A sequence of two related utterances by two different speakers. The first utterance leads to a set of expectations about the response.

Explanation:
The concept being tested is adjacency pair. In conversation analysis, two adjacent turns by two different speakers form a unit where the first turn prompts a conventional response from the second. The first utterance—whether a question, greeting, offer, or request—sets up an expectation for the specific kind of reply that typically follows and completes the action of the exchange. Because the second speaker’s response is shaped by what was said first, these pairs are tightly linked and occur in immediate succession without intervening turns. For example, a question invites an answer, a greeting invites a reply, and so on; the pairing is what gives the interaction its predictable flow. While other terms touch on parts of conversation, they don’t pinpoint this precise pairing. A turn-taking sequence describes who speaks when more broadly, not the tight two-part unit that responds to the first utterance. Dialogue is the overall exchange, not the specific two-turn structure. An exchange pair isn’t a standard term for this phenomenon, so the defining feature here is the adjacency pair.
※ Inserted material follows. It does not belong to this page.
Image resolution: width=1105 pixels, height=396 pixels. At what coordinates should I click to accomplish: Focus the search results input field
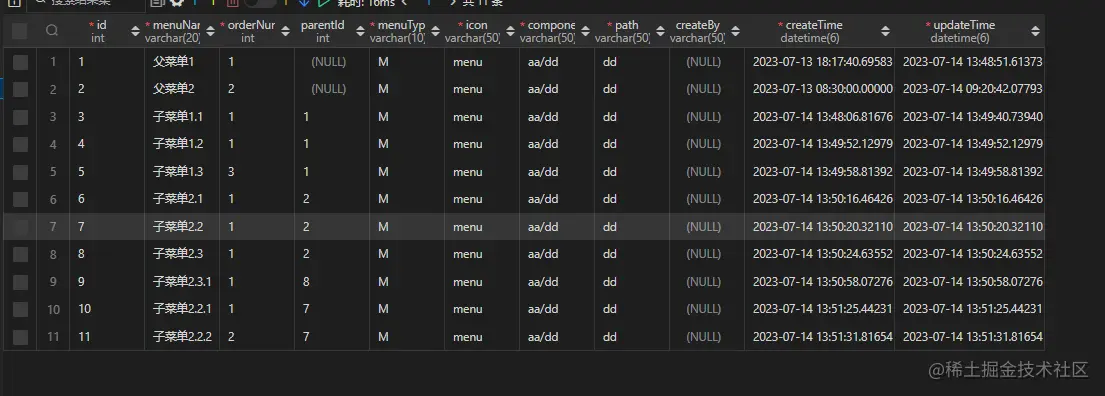[x=86, y=4]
The concept being tested is adjacency pair. In conversation analysis, two adjacent turns by two different speakers form a unit where the first turn prompts a conventional response from the second. The first utterance—whether a question, greeting, offer, or request—sets up an expectation for the specific kind of reply that typically follows and completes the action of the exchange. Because the second speaker’s response is shaped by what was said first, these pairs are tightly linked and occur in immediate succession without intervening turns. For example, a question invites an answer, a greeting invites a reply, and so on; the pairing is what gives the interaction its predictable flow.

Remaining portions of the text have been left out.